Month 10-12: The architecture change that can't be made. The team needs to refactor a core module. The module has been modified by AI agents dozens of times since anyone reviewed it. The tests pass. The code reads well. But nobody knows WHY it's structured the way it is. Nobody knows which behaviors are intentional and which are accidental artifacts of AI generation. The team is afraid to change it. The code that was built in months can't be safely modified in months.

The deeper damage: ownership loss. When no human reviews the code, no human owns the code. The team discovers they aren't software engineers anymore — they're prompt operators, powerless to fix a system they didn't build and don't understand. The prompts generated the code. The code runs the business. Nobody in between can explain how.

Sarkar et al.'s 2024 study on developer experience with AI coding assistants ("What is it like to use a generative AI coding assistant?") found exactly this pattern: AI-assisted coding leads to "shallow understanding." Developers focus on the immediate fix and fail to build the deep mental model of how the change affects the rest of the system.
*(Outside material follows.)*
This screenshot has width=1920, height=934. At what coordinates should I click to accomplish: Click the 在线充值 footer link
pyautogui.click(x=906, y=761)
If no human reviewed the code, the cognitive debt is at its maximum when the incident occurs.

This is the cognitive debt trajectory from Fallacy #1, now at the code level. The review was the only mechanism that built human understanding of AI-generated changes. Without it, the understanding was never formed. The debt compounds silently until it's called in — always during an incident, always at the worst possible time.

Three models of review

The industry is debating between two models. There are actually three.

Model 1 — Human reviews everything:
    AI generates code → Human reads every line → Ship

    ✓ Accurate (human judgment catches subtle issues)
    ✗ Slow (human is the bottleneck at 60x slower than AI)
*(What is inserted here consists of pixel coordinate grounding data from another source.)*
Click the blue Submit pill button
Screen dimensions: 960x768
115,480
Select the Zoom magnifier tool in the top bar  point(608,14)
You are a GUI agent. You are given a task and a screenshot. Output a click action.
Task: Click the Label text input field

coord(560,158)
    This is what teams had. It doesn't scale.

Model 2 — Nobody reviews:
    AI generates code → Tests pass → Ship

    ✓ Fast (pipeline moves at AI speed)
    ✗ Unsafe (properties nobody tested reach production unchecked)

    This is what teams are moving toward. It breaks at Month 7.

    Note: "AI code review" feels like Model 1 but is actually Model 2
    with a false sense of security. As Fallacy #3 showed, the AI
    reviewer has the same failure modes as the AI generator. The
    safety profile is Model 2. The confidence level is Model 1.
    That mismatch is where the damage compounds.

Model 3 — Specification gate reviews:
    AI generates code → Specification gate verifies → Ship
    Human reviews SPECIFICATIONS, not code

    ✓ Fast (gate operates at machine speed)
    ✓ Accurate (properties verified mechanically, exhaustively)
    ✓ Sustainable (human effort scales with specifications, not code volume)

    This is what every safety-critical domain converged on.

Model 2 looks like an upgrade from Model 1. It's actually a downgrade — it removed the safety mechanism without replacing it. The team traded accuracy for speed, calling it optimization.

Model 3 is the actual resolution. It doesn't compromise. It separates the two requirements:

ACCURACY operates on specifications (small, stable, human-authored, reviewed deliberately)
SPEED operates on code verification (fast, exhaustive, mechanical, every change)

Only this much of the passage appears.